• [TASK GOAL]
Transcribe exactly every line from the one with "The width and height of the screenshot is (757, 606)." to the last line of the listing below, including both.

• [THE DATA]
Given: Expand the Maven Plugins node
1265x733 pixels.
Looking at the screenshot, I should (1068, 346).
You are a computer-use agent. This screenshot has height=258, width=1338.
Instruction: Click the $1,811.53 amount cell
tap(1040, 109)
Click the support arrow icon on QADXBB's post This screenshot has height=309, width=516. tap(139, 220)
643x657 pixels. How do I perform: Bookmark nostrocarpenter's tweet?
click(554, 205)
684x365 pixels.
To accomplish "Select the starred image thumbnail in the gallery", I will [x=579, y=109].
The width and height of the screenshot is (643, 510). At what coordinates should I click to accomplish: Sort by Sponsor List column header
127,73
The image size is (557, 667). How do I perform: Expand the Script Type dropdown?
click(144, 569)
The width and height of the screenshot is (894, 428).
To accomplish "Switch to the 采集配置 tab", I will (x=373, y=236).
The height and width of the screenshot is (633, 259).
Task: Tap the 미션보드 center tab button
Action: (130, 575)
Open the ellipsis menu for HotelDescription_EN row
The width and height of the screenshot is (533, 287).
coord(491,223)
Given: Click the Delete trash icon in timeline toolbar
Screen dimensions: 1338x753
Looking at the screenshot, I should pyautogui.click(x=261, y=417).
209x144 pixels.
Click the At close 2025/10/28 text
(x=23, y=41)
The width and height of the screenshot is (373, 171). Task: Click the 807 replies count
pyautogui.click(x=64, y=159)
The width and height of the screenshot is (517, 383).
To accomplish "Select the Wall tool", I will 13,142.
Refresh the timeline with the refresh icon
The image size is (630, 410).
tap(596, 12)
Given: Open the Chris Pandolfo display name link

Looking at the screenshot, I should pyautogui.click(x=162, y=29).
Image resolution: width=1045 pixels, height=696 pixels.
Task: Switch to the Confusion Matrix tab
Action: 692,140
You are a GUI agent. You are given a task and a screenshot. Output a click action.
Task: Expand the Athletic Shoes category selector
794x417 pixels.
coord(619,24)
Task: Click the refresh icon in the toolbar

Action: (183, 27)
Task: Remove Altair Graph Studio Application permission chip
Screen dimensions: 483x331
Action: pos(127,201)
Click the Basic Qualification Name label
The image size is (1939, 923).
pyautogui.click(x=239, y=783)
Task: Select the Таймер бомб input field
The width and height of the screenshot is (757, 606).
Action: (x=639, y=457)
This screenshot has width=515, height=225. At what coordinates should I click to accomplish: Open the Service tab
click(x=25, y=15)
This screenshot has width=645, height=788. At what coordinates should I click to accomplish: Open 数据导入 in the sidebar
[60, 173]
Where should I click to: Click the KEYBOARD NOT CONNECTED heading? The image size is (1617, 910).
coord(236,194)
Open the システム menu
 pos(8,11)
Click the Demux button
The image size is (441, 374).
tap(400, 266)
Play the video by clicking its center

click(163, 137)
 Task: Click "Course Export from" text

• [WORKED SOLUTION]
The width and height of the screenshot is (757, 606).
Action: (x=639, y=457)
This screenshot has width=515, height=225. At what coordinates should I click to accomplish: Open the Service tab
click(x=25, y=15)
This screenshot has width=645, height=788. At what coordinates should I click to accomplish: Open 数据导入 in the sidebar
[60, 173]
Where should I click to: Click the KEYBOARD NOT CONNECTED heading? The image size is (1617, 910).
coord(236,194)
Open the システム menu
 pos(8,11)
Click the Demux button
The image size is (441, 374).
tap(400, 266)
Play the video by clicking its center

click(163, 137)
 Task: Click "Course Export from" text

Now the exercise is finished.